▸ Input for this task:
►

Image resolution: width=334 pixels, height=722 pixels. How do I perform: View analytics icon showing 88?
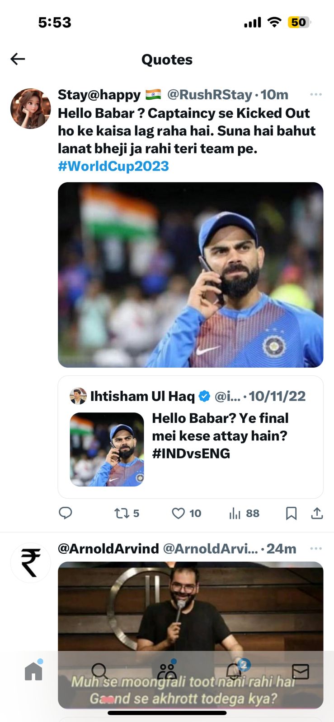[x=235, y=513]
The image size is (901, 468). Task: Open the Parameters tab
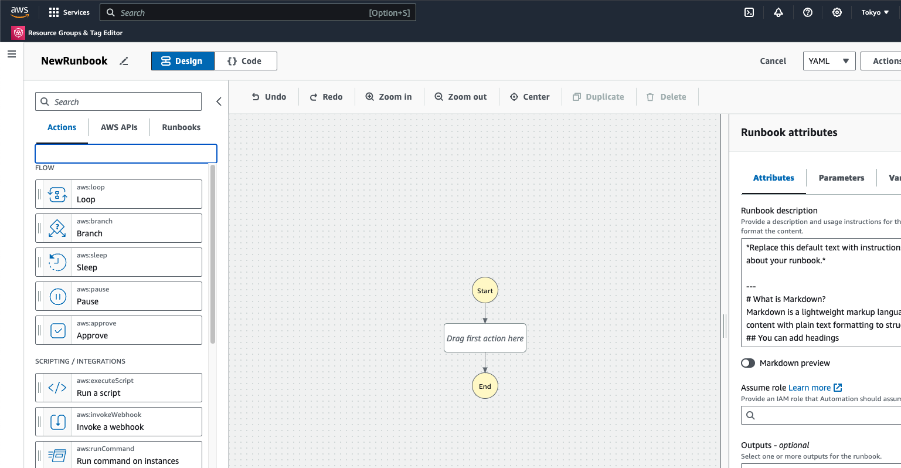pyautogui.click(x=841, y=178)
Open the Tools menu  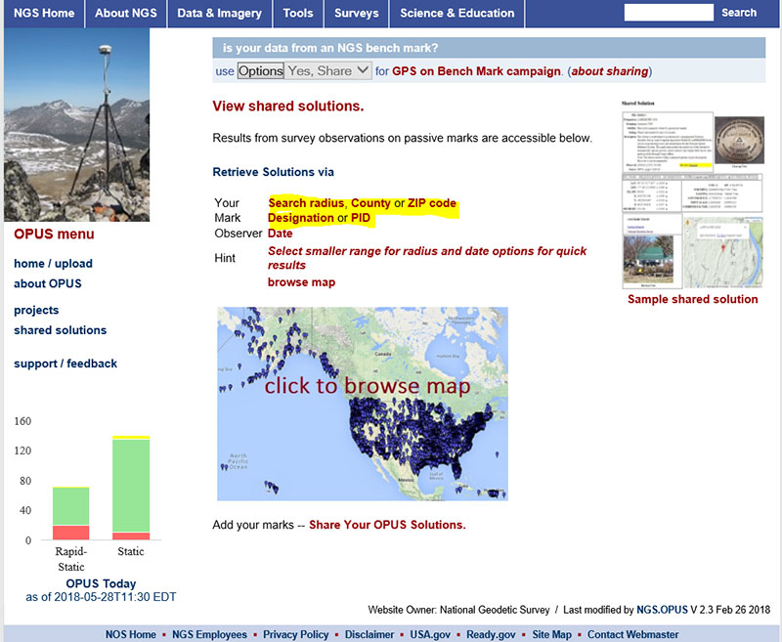point(297,14)
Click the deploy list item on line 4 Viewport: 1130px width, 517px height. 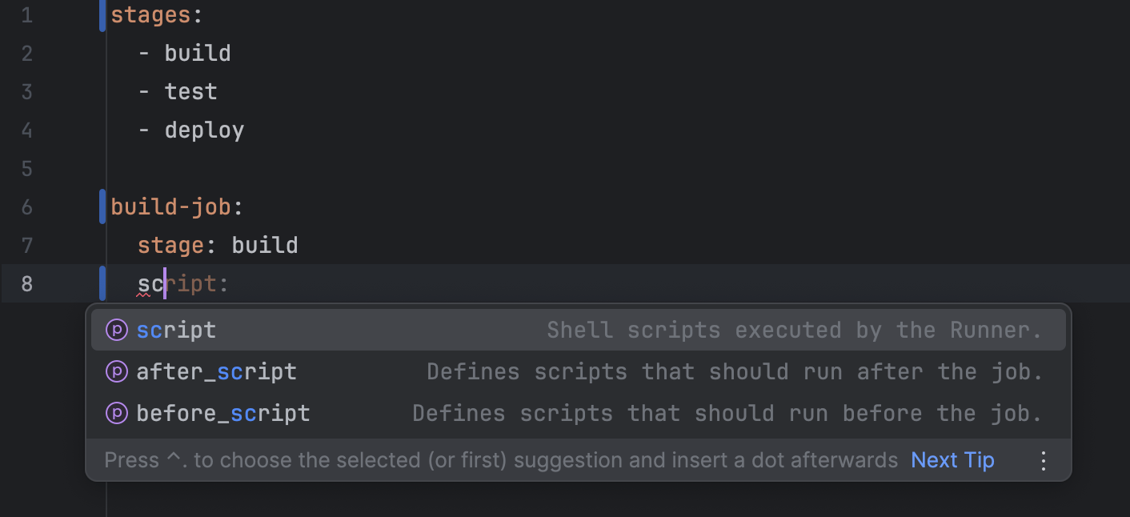204,130
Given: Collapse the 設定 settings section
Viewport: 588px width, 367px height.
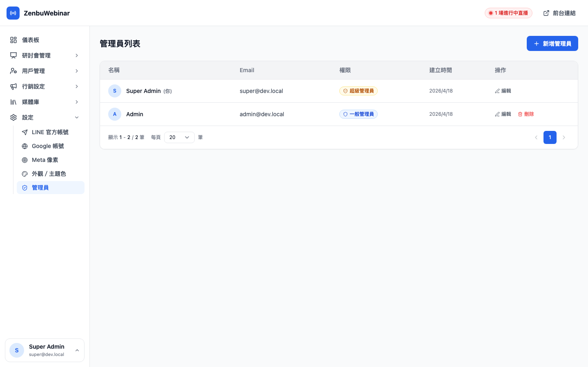Looking at the screenshot, I should 45,117.

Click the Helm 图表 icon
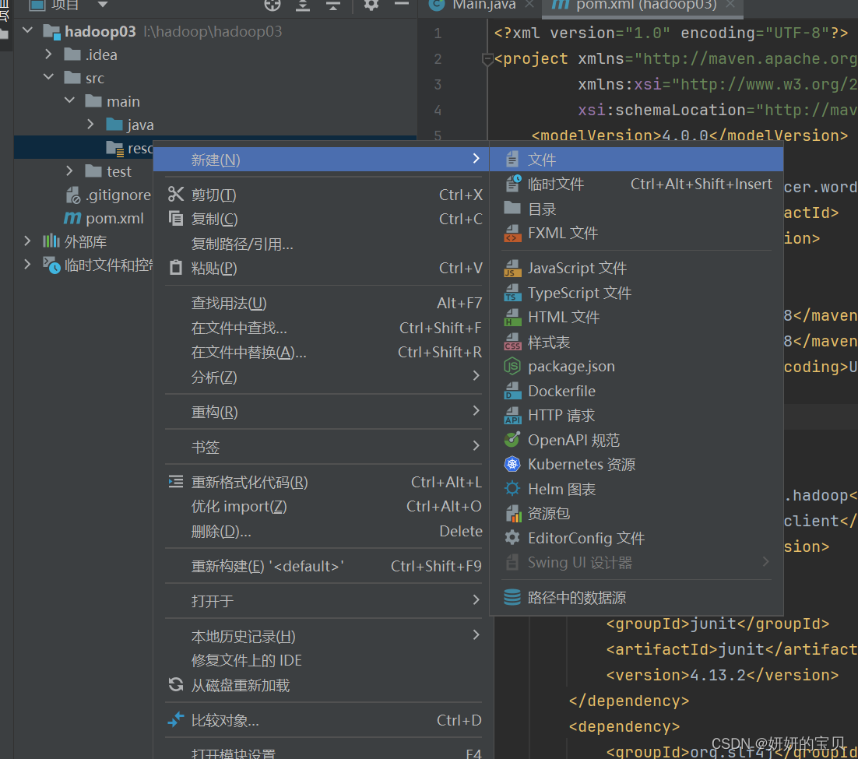tap(512, 490)
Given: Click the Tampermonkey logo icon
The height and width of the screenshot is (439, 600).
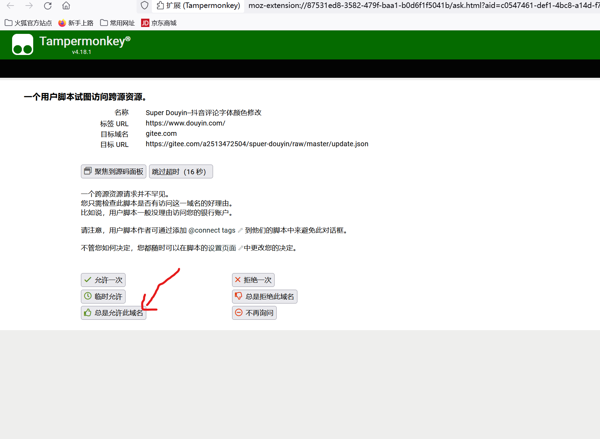Looking at the screenshot, I should coord(22,45).
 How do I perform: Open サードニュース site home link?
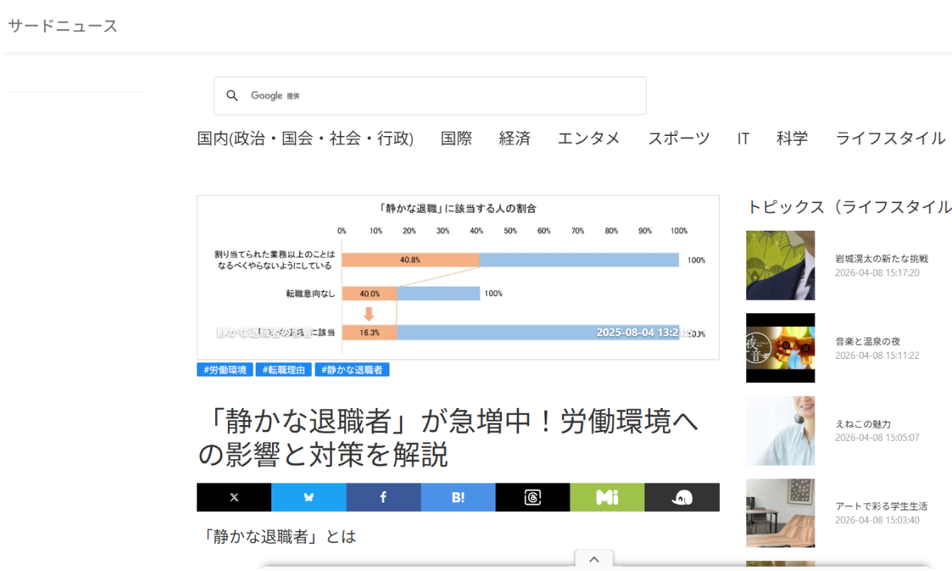tap(63, 26)
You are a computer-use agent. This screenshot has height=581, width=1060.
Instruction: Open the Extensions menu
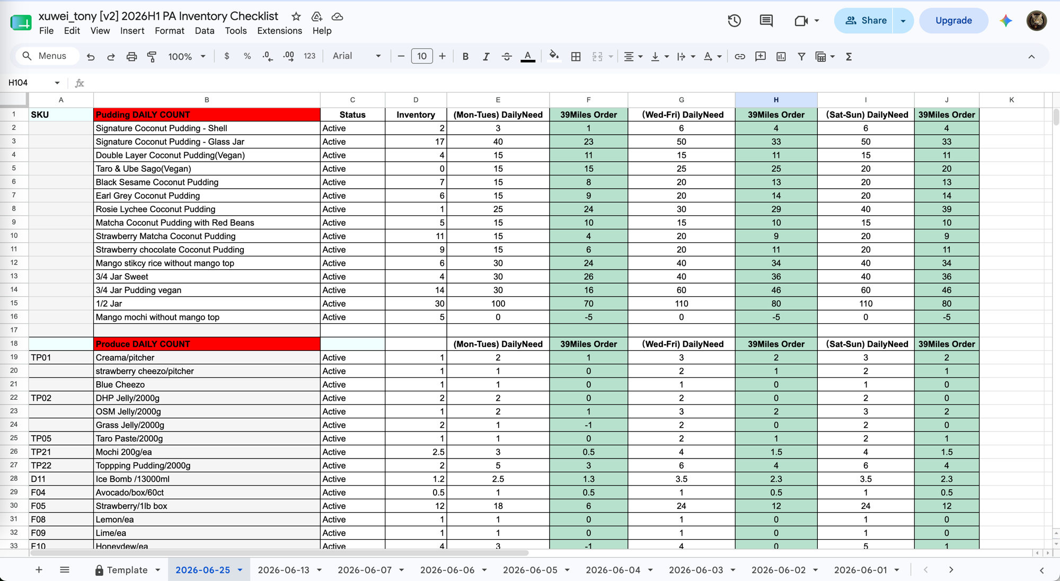pos(279,31)
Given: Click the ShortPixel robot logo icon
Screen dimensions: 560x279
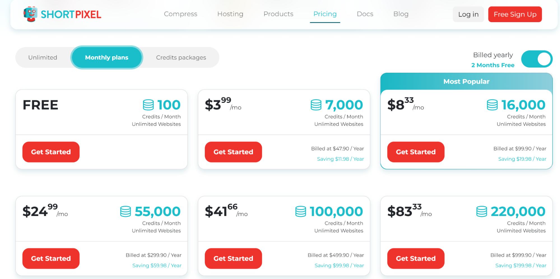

◄

▸ Exercise instructions: Copy out only the lines beginning at the line with "Given: Click the Tampermonkey logo icon" and ending at the last line of the entries. Keep them exact; drop pictures.

▸ Your solution:
Given: Click the Tampermonkey logo icon
The height and width of the screenshot is (439, 600).
Looking at the screenshot, I should coord(22,45).
 How do I perform: Open サードニュース site home link?
tap(63, 26)
You are a computer-use agent. This screenshot has height=581, width=1060.
Instruction: Open the Extensions menu
pos(279,31)
Given: Click the ShortPixel robot logo icon
Screen dimensions: 560x279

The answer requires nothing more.